- [TASK TO COMPLETE] Print the part of the entries below that opens with the line containing "Where should I" and closes with the line containing "click(360, 140)", including both of those lines. Leave the pictures out of your answer.

---- DATA SUPPLIED

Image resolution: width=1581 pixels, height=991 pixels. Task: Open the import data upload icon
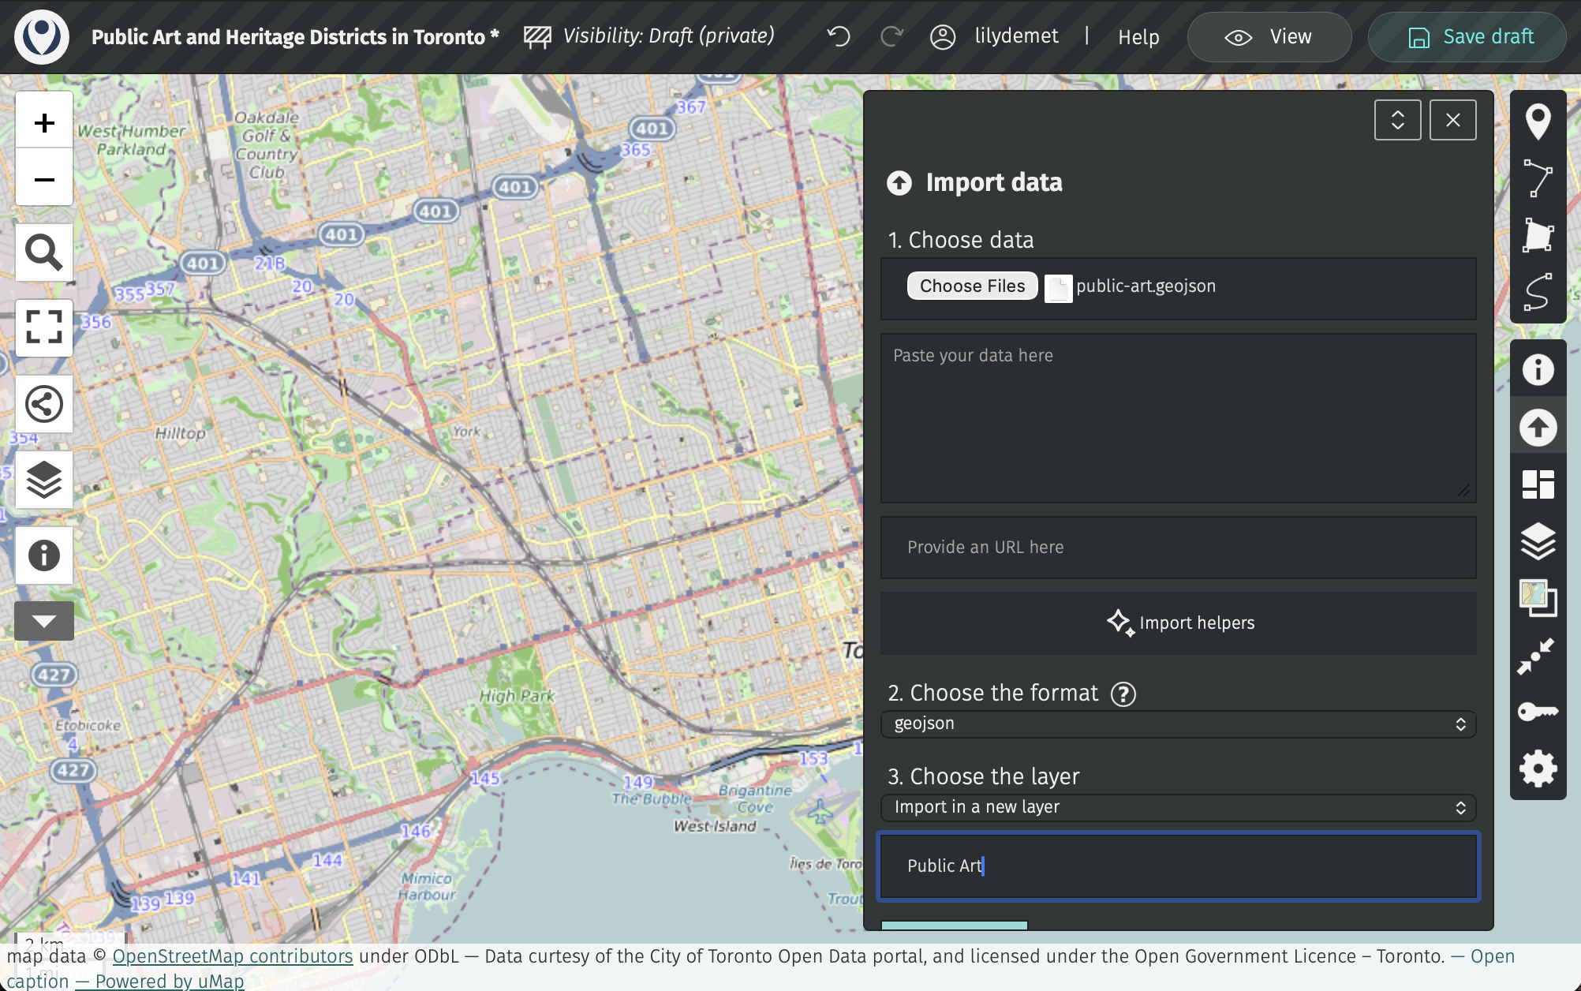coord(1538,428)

--------
---- DATA SUPPLIED

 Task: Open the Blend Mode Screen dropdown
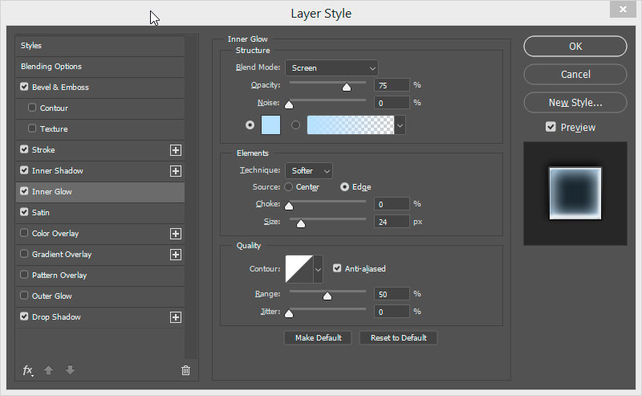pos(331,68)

--------
---- DATA SUPPLIED

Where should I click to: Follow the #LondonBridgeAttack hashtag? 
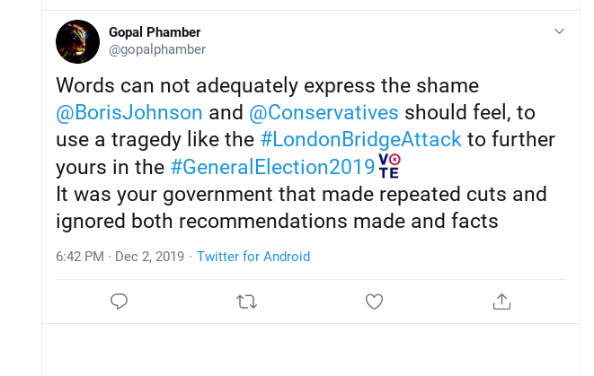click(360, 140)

--------

- [WRITTEN ANSWER]
Where should I click to: Follow the #LondonBridgeAttack hashtag? 
click(360, 140)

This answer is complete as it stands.